[Records for locating displayed items]
┌──

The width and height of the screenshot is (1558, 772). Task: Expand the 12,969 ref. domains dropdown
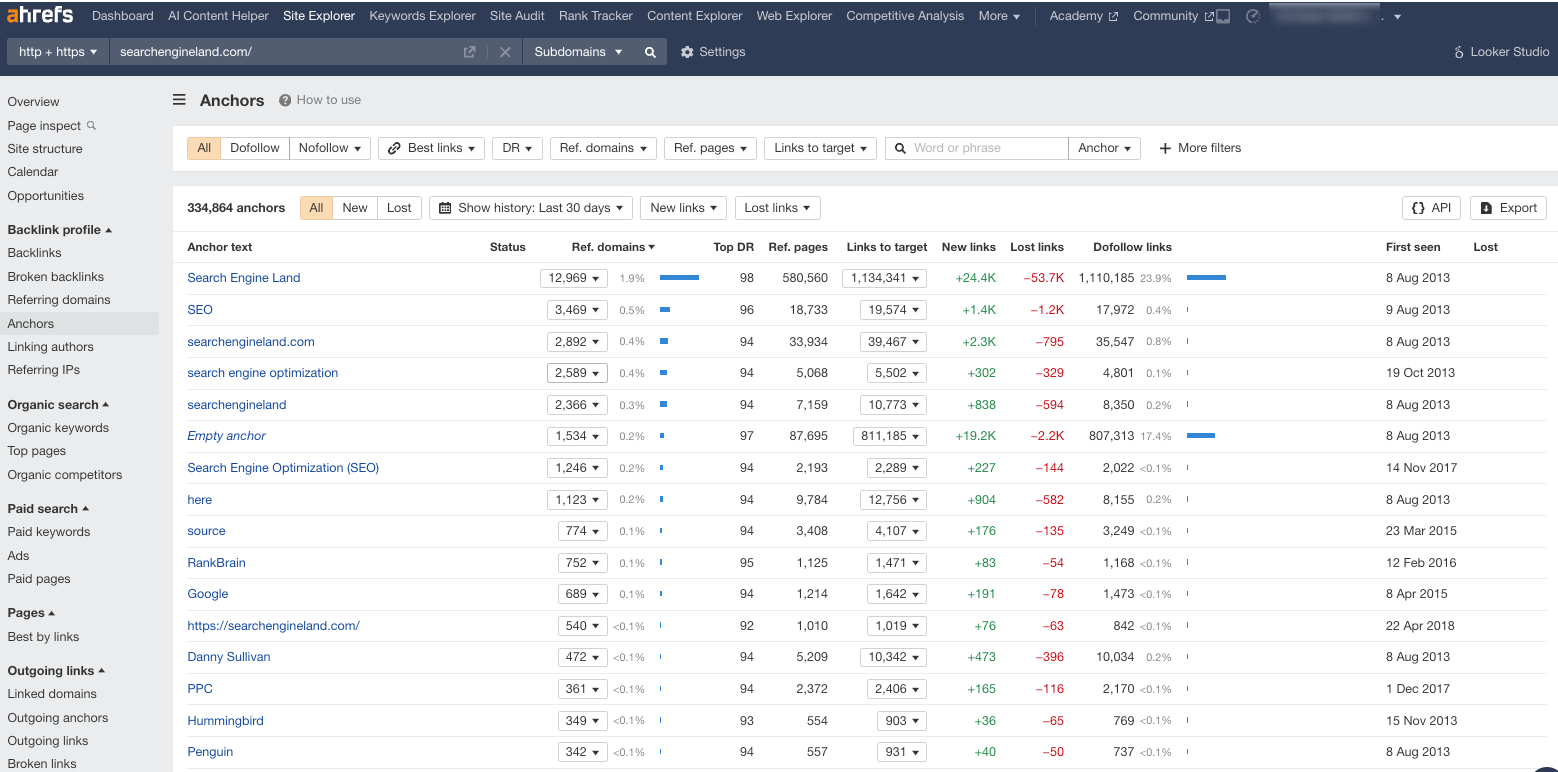coord(574,278)
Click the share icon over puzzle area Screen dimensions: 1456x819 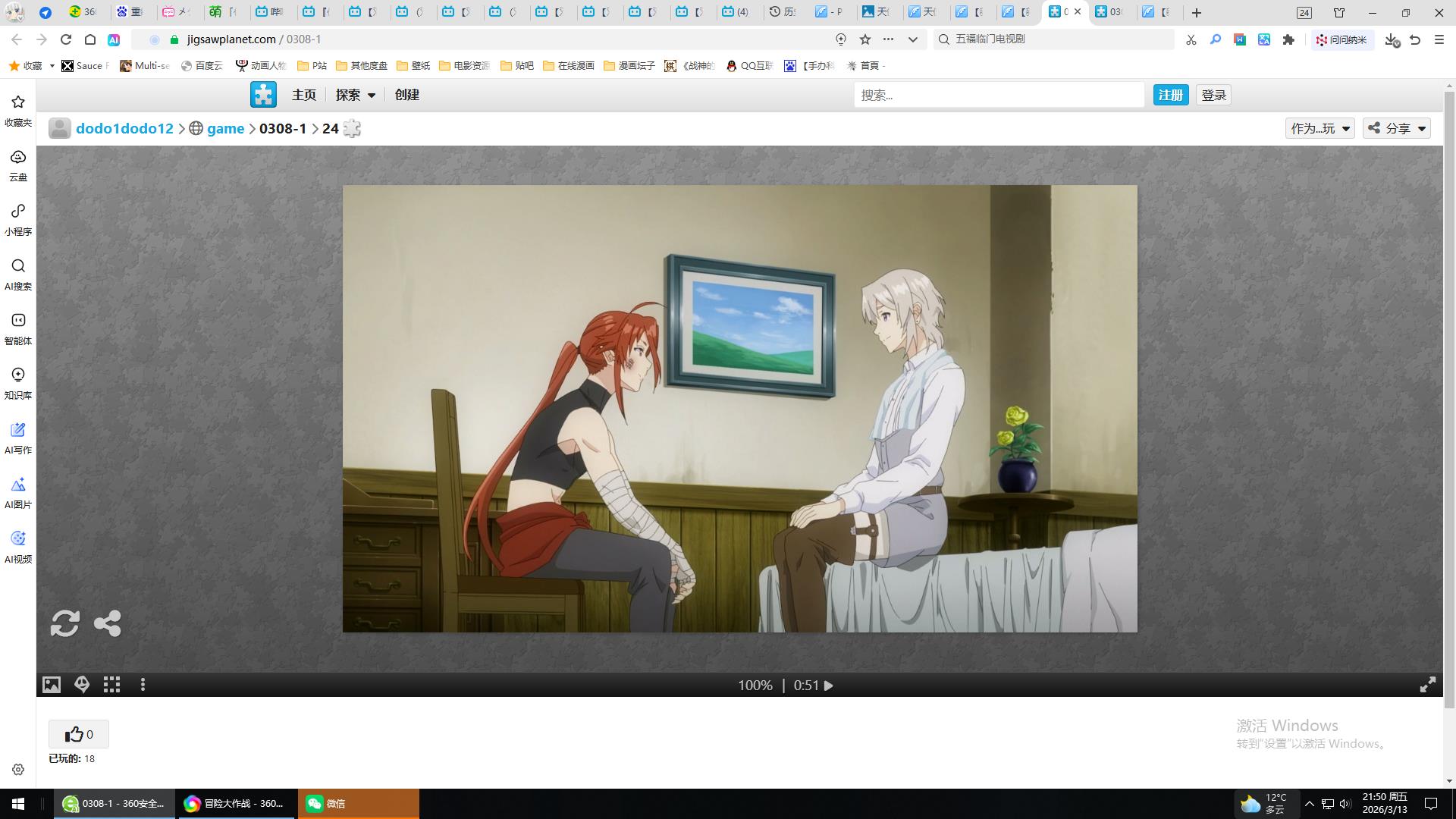pos(107,623)

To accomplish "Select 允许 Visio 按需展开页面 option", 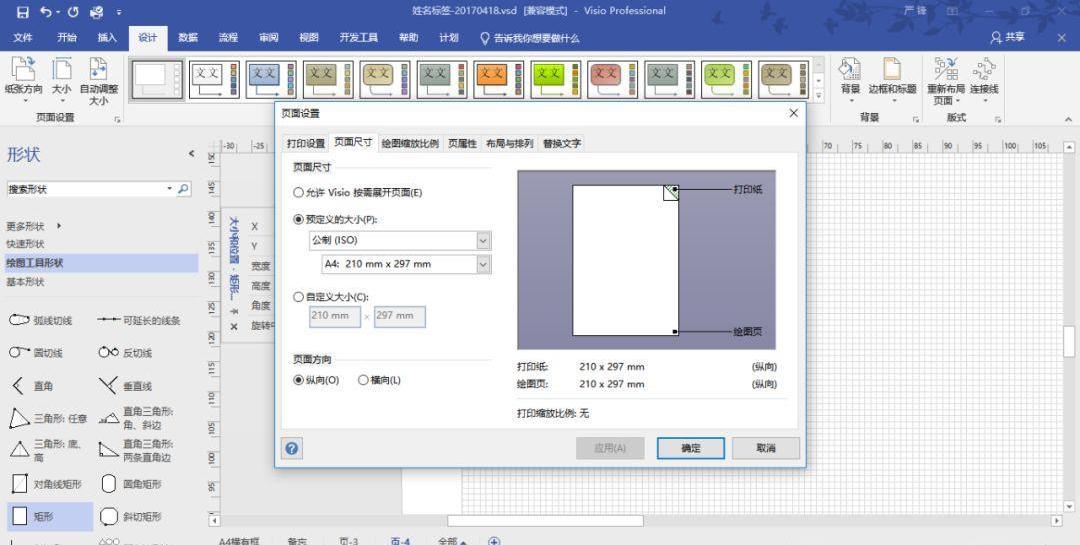I will coord(299,192).
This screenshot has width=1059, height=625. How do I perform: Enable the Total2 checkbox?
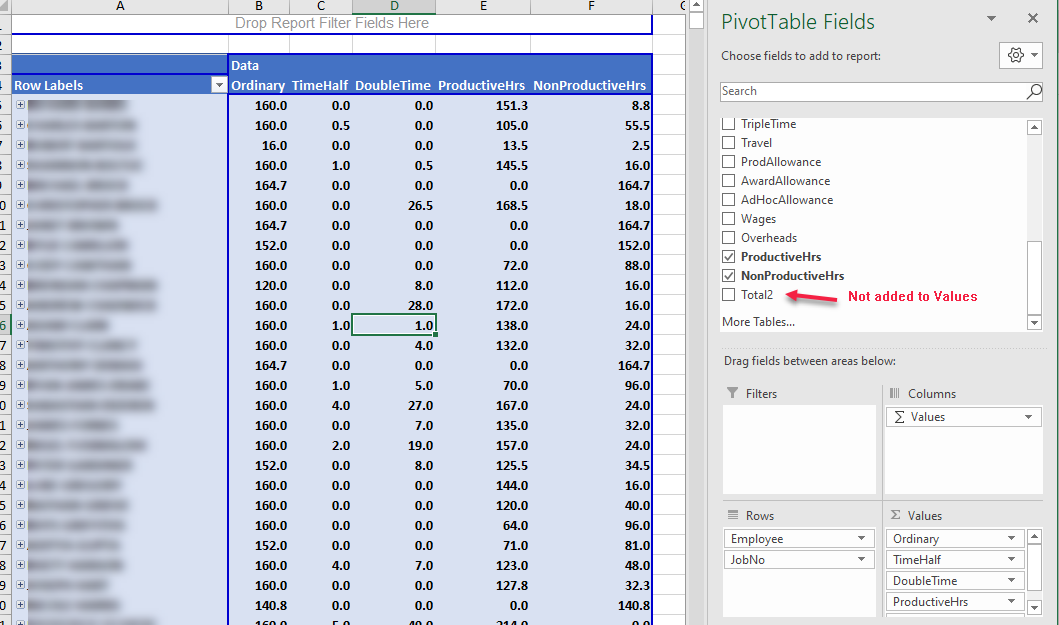(x=727, y=295)
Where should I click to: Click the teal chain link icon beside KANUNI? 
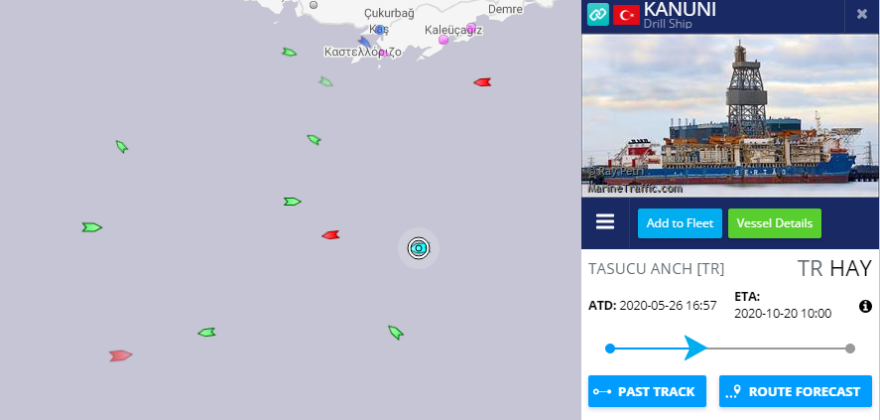tap(598, 15)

└──

> _BRIEF_: Locate each line of the records above that contains the string "screenshot", treating uppercase and lowercase as distinct, and copy every such line in full.

> _COMPLETED EXERCISE_:
The width and height of the screenshot is (1558, 772). Task: Expand the 12,969 ref. domains dropdown
This screenshot has width=1059, height=625. How do I perform: Enable the Total2 checkbox?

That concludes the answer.